Ее руководящая нить заключается, по–видимому, в следующем. Иконописная мистика — прежде всего солнечная мистика в высшем, духовном значении этого слова. Как бы ни были прекрасны другие небесные цвета, все–таки золото полуденного солнца — из цветов цвет, из чудес чудо. Все прочие краски находятся по отношению к нему в некотором подчинении и как бы образуют вокруг него «чин». Перед ним исчезает синева ночная, блекнет мерцание звезд и зарево ночного пожара. Самый пурпур зари — только предвестник солнечного восхода. И, наконец, игрою солнечных лучей обусловливаются все цвета радуги, ибо всякому цвету и свету на небе и в поднебесье источник — солнце.
Такова в нашей иконописи иерархия красок вокруг «солнца незаходимого». Нет того цвета радуги, который не находил бы себе места в изображении потусторонней Божественной славы, но изо всех цветов один только золотой, солнечный обозначает центр божественной жизни, а все прочие — ее окружение. Один Бог, сияющий «паче солнца», есть источник царственного света. Прочие цвета, Его окружающие, выражают собой природу той прославленной твари небесной и земной, которая образует собою Его живой, нерукотворный храм. Словно иконописец каким–то мистическим чутьем предугадывает открытую веками позже тайну солнечного спектра. Будто все цвета радуги ощущаются им как многоцветные преломления единого солнечного луча Божественной жизни
(Трубецкой 1994, 250–251).Ср. также о красках рублевской «Троицы» Антол. 1981, 79–80: И. Э. Грабарь.
505
Наиболее очевидное приближение к мистическому пониманию света и цвета, к его символическому использованию — в поэзии Владимира Соловьева, хотя небесному золоту, пурпуру, лазури нередко соприсутствует дымное, черное злое пламя земного огня — Вся в лазури сегодня явилась / Предо мною царица моя, — / Сердце сладким восторгом забилось, / И в лучах восходящего дня / Тихим светом душа засветилась / А вдали, догорая, дымилось / Злое пламя земного огня; — О, как в тебе лазури чистой много ; И черных, черных туч! / Как ясно над тобой сияет отблеск Бога, / Как злой огонь в тебе томителен и жгуч. / […] // И светлою росой она его омоет, / Огонь стихий враждебный утолит, / И весь свой блеск небесный свод откроет / И всю красу земли недвижно озарит; — Зачем слова? В безбрежности лазурной / Эфирных волн созвучные струи / Несут к тебе желаний пламень бурный / И тайный вздох немеющей любви. // […] // И в этот миг незримого свиданья / Нездешний свет вновь озарит тебя, / И тяжкий сон житейского сознанья / Ты отряхнешь, тоскуя и любя; — В эту ночь золотисто–пурпурную / […] /; — И в пурпуре небесного блистанья / Очами, полными лазурного огня, / Глядела ты, как первое сиянье / Всемирного и творческого дня. // […] // Еще невольник суетному миру, / Под грубою корою вещества / Так я прозрел нетленную порфиру / И ощутил сиянье Божества и т. п. — Каким бы парадоксальным это ни показалось, соловьевское «умозрение в красках» — о том же, о чем оно и у Андрея Рублева, не знающего, однако, или во всяком случае не впускающего в свою икону злое пламя земного огня (впрочем, печаль, несомненно присутствует в рублевской иконе, а само слово печаль через соответствующий глагол печь, лежащий в основе производного печаль, отсылает к образам горения, огня, пламени, может быть, дыма). Не приходится, конечно, говорить о той же самой цветовой символике. Подробнее — в другом месте.

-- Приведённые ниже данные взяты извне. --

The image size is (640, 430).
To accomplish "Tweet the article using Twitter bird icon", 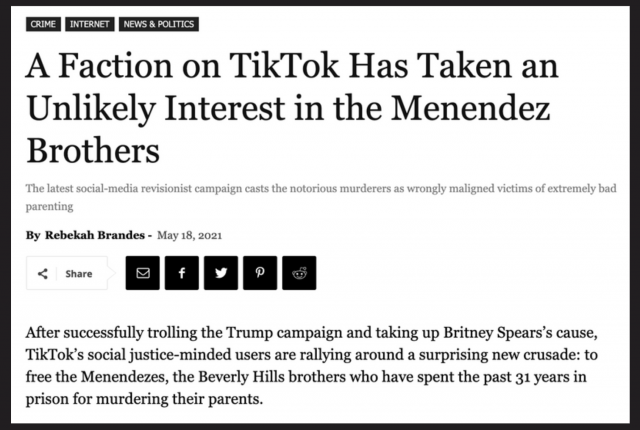I will tap(221, 273).
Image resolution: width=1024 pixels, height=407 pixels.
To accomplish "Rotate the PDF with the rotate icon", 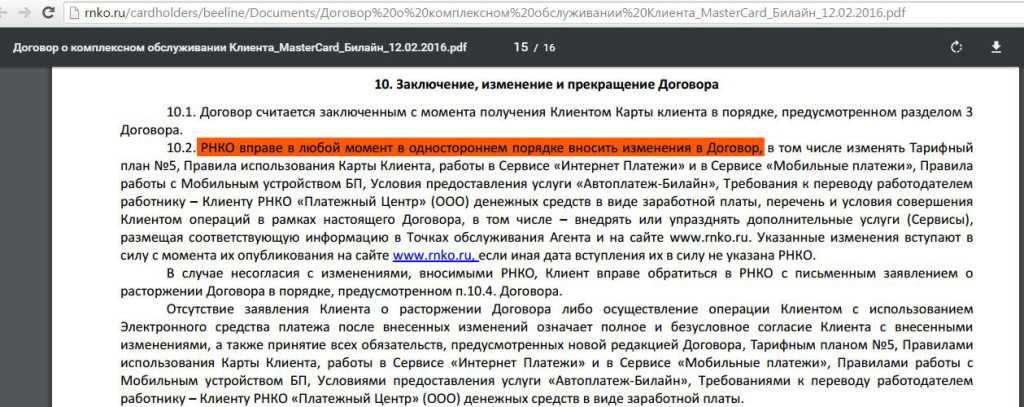I will coord(956,47).
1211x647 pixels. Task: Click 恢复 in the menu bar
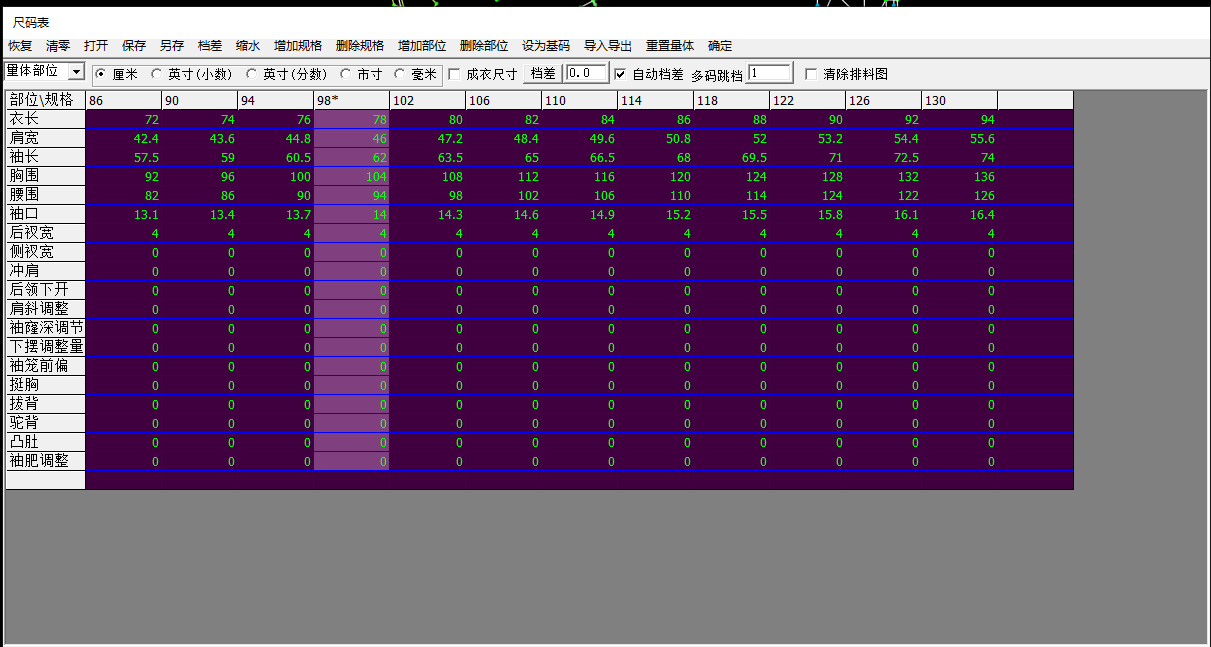click(20, 46)
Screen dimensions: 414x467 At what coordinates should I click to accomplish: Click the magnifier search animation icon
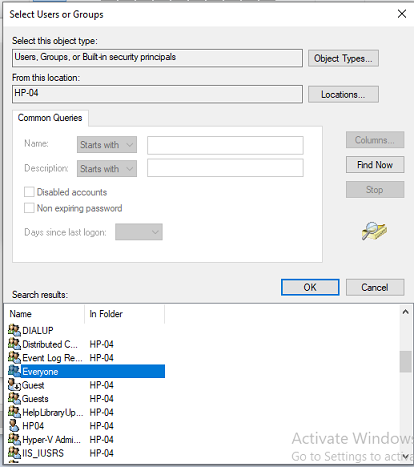(x=374, y=231)
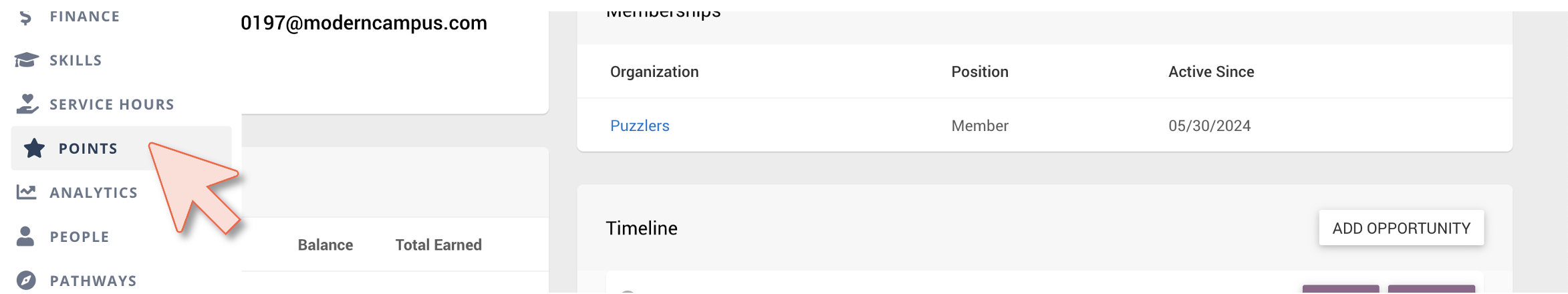This screenshot has height=294, width=1568.
Task: Click the Finance dollar icon
Action: point(26,17)
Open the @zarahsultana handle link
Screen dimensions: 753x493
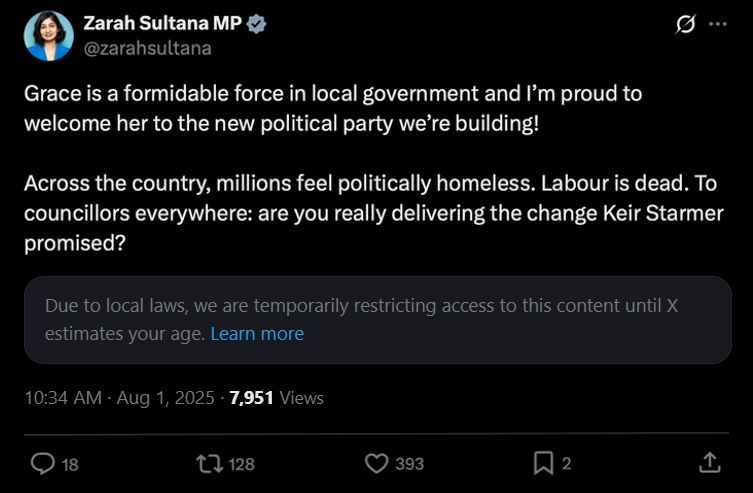point(147,47)
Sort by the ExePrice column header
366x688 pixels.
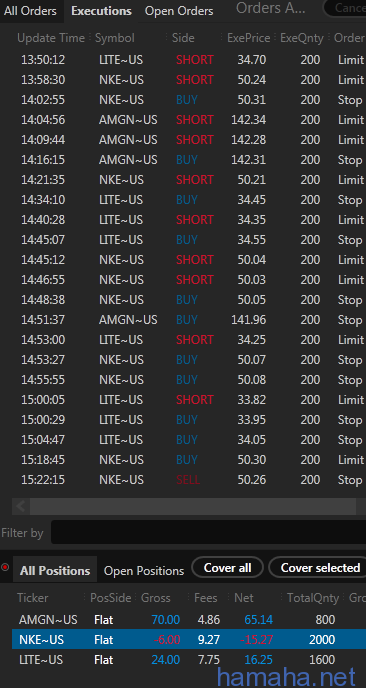click(248, 38)
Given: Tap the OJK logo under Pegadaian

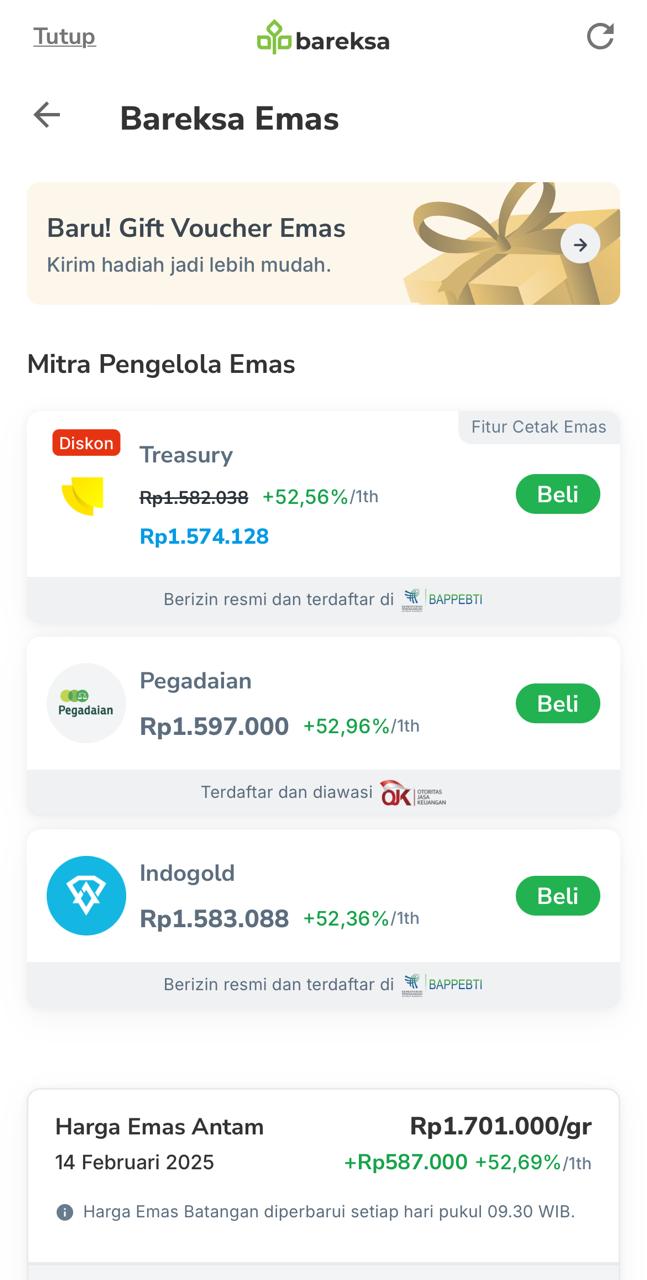Looking at the screenshot, I should [x=412, y=793].
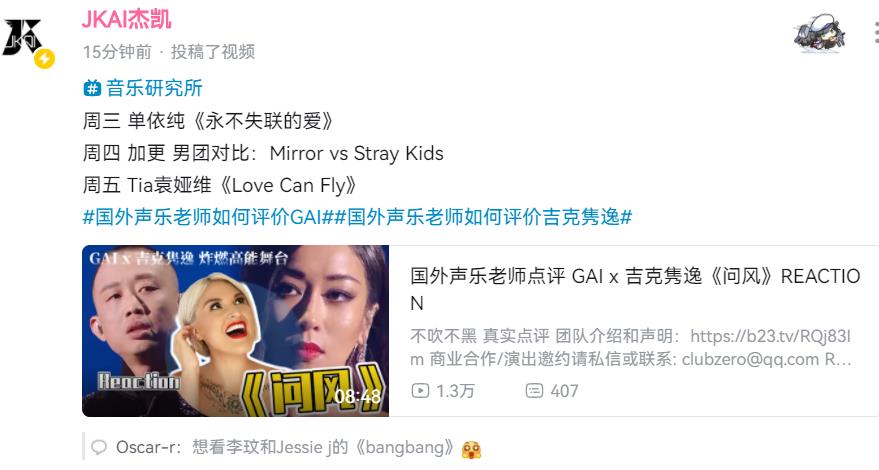Open the anime character decoration icon

pos(820,34)

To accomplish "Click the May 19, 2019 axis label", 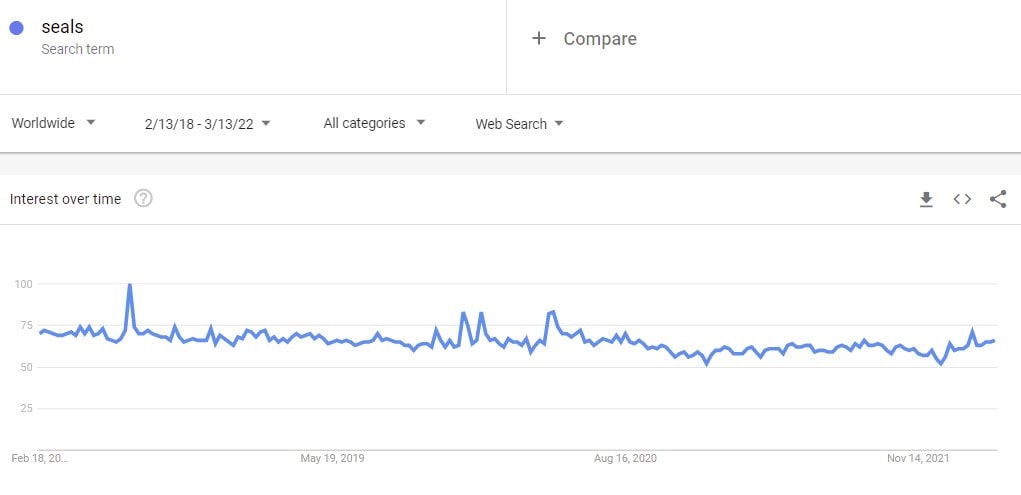I will coord(333,459).
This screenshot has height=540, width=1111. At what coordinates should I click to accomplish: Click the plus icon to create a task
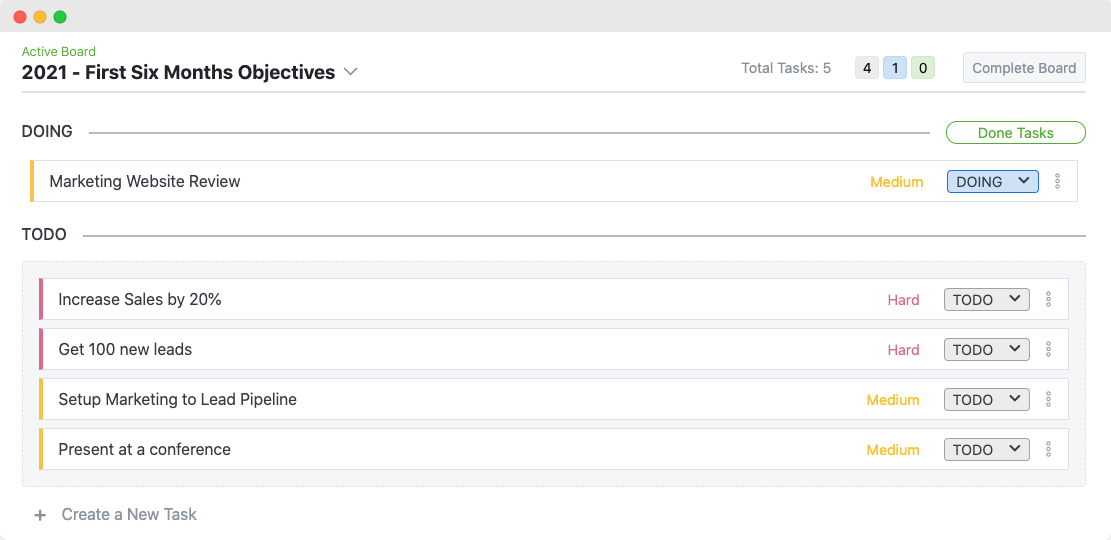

Взаимосвязь света и цветов–красок, предполагающая, что, приближаясь к «земному», оплотневая, утяжеляясь и воплощаясь применительно к злобе земной дневи, свет производит из своего лона цвета, сам уходя в их тень, а поднимаясь к «небесному» или пребывая там, собирает в себя своих «детей» цвета, как бы указует и для других ситуаций некую главную парадигму, «разыгрывающую» и коренную тему «троичного» богословия, и ключевую религиозную мысль преподобного Сергия, и, наконец, злобу дня русской жизни XIV века, переживавшей разделение, рознь и даже дикую ненависть, но чаявшую в лице наиболее мудрых людей того века, и в первую очередь Сергия, собирания, согласия.